The early years of the internet were mostly about surfing through niche forums and blocking your family’s access to landline. In the process, you made new friends from all over the world. And in Pakwheels’ case, one of the biggest marketplaces in the country. When the company started out of Hanif Bhatti’s garage in 2003, it was a simple forum where auto geeks could share their thoughts and ask questions. Almost 20 years, countless prime ministers, and an ownership change later, it still holds that baton.

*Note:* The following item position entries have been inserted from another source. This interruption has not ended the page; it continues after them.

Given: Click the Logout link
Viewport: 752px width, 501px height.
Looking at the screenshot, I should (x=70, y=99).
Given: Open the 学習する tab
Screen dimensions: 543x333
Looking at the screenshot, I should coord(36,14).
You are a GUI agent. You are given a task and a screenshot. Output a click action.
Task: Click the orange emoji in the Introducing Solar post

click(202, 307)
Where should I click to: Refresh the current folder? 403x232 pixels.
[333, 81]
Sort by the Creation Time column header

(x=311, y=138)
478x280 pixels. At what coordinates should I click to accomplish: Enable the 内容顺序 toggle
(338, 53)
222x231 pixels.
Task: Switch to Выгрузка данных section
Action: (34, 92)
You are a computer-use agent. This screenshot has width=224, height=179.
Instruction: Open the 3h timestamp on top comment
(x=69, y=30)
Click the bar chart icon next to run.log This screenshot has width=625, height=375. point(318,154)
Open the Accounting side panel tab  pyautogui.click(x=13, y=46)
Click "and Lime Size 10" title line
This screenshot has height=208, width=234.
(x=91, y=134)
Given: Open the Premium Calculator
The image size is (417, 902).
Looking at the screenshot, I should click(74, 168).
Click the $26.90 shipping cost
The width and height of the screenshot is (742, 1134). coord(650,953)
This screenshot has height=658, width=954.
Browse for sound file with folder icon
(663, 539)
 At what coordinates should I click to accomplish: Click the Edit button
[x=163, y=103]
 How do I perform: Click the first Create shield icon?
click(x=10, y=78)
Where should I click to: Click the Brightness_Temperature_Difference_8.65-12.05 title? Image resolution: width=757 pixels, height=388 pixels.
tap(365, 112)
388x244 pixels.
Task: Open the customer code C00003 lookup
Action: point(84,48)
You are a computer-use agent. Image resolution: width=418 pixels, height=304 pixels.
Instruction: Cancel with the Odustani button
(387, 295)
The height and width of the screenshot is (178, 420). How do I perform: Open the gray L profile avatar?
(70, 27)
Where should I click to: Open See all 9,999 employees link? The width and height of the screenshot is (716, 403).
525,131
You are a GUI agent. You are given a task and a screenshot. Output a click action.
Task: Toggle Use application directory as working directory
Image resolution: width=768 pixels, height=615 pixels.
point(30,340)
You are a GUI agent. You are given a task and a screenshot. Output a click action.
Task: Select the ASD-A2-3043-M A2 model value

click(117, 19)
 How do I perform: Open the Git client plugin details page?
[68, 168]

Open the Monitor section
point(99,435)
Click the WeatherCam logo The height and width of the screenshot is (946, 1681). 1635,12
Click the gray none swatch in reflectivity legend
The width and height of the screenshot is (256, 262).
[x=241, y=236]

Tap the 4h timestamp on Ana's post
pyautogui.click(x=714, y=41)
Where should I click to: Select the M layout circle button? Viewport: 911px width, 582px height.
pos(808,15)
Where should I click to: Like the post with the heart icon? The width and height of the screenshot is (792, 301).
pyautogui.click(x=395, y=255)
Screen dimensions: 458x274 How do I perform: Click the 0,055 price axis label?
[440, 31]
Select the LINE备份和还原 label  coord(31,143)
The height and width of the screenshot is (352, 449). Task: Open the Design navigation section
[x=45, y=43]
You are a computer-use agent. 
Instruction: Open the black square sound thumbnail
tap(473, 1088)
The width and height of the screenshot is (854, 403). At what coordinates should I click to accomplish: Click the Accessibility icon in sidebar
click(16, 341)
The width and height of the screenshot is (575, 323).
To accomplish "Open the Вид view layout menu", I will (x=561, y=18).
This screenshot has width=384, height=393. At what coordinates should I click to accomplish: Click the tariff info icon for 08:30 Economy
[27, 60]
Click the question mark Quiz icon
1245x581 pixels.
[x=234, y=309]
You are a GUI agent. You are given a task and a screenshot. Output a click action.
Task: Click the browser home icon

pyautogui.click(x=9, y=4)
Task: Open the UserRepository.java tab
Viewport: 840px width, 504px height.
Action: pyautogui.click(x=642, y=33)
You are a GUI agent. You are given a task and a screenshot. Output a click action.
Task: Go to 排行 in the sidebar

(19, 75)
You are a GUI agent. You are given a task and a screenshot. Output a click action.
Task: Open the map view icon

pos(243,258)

Over the period, Pakwheels has become the first place where everyone who wants to buy or sell a vehicle goes. The website has over 70K listings today, from Karachi to Abbottabad, and countless towns in between. However, that growth hasn’t necessarily translated into financial stability, exhibiting the same cyclicity that symbolizes our auto sector. In this edition of Analyst Notes, we will look at the company’s performance.
The company’s revenues increased from PKR 52.9M in 2H2016 to PKR 209.6M in 1H2022. While that is still an impressive growth of 296% over the period, details show a relatively mixed picture, in line with the broader auto sector trends – which hit rock bottom in Covid-19. In fact, in April 2020 – the first month of lockdown – car sales and production literally fell to zero. Unsurprisingly, Pakwheels also had a dismal 1H2020.
In dollar terms, the Pakwheels topline shows a relatively slower growth: from $505.23K in 2H2016 to $1.13M 1H2022. Its revenues have since increased to PKR 128.9M PKR in 3Q2022, surging 49% over the same quarter last year. During this six-year period, the prices of autos have skyrocketed while the rupee has depreciated to less than half. Both trends are closely linked as a rise in dollar value is the biggest reason vehicle rates go up. In the last half, devaluation impact dominated: sales edged lower by 0.79% to $1.13M, from $1.14M in 2H2021.
However, as we dig deeper, there are some signs of trouble. The company had become cash-flow positive in 1H2021, when it recorded EBITDA margins of 11.24%, which further improved to 15.27%. But in 1H2022, EBITDA plunged 62% to $65.7K, taking the margins to 5.82%.
Things deteriorated further in Q32022 as EBITDA margins turned negative 3.5%, translating into an absolute value of -$20.5K. While the comparison is not apples to apples, auto assemblers on the Pakistan Stock Exchange have also recorded shrinking EBITDA margins recently. Since the beginning of the year, the sector index has fallen -30.35%, against KSE-100’s -10.68%.
Business Model Primer
We have talked in detail about the financials without still touching on how Pakwheels makes money in the first place. Unfortunately, segment-wise numbers aren’t reported but a 2017 case study published on the company in the Asian Journal of Management Cases listed six revenue streams. Since then, they have also launched their own e-commerce offering for auto parts and introduced inspection services.
Contrary to popular perception, Pakwheels doesn’t make a whole lot of money from content. In fact, that department is still incurring losses. Or at least did back then (Munj didn’t respond). But over a year ago, he told me their “main revenue streams are the inspection services or the partnerships with banks for auto loans.” They also have a “Sell It For Me (SIFM)” where the company manages the entire transaction for customers.
Back to Basics: Community and Content
The cyclicality of Pakistan autos (and economy) may make it extremely difficult to build a sustainable business. But Pakwheels has stuck to one thing it does best and has in its own control: growing the community. The channel may have changed from forums to social media platforms like YouTube and Facebook, but the popularity remains.
Over the years, Pakwheels has turned into a content behemoth. First layer to that is their own website’s blog where they post scoops on autos, prices, or other relevant news. But it’s videos that bring the brand the most virality. From test drives of the latest models to documentaries on what makes Parsi cars so special, they produce a wide variety of content. In fact, Sunil Sarfraz Munj has stated time and again how he wants to do proper auto journalism.
The numbers speak for themselves, giving a solid idea about Pakwheels reach. Their YouTube channel has 1.8M subscribers with 445M video views to date while the Facebook page boasts 1.2M likes. They have also jumped on the Tiktok bandwagon and gained 926K followers on the app. Add to it another 591K followers on Instagram.
It’s not just passive onlookers, but rather a pretty active community. For example, Pakwheels’ Facebook page has seen more than 6M engagements (reactions, comments) over 2022, as per Buzzsumo. The corresponding numbers for OLX and Careem in Pakistan were 335K and 239K. Sure, these two posted far less frequently but their average engagement rate was lower nonetheless.
But the main question is, can the company continue to consistently cash in on that community and post growing revenues and improving margins? Or will it continue to exhibit the same cyclicity as our broader auto sector?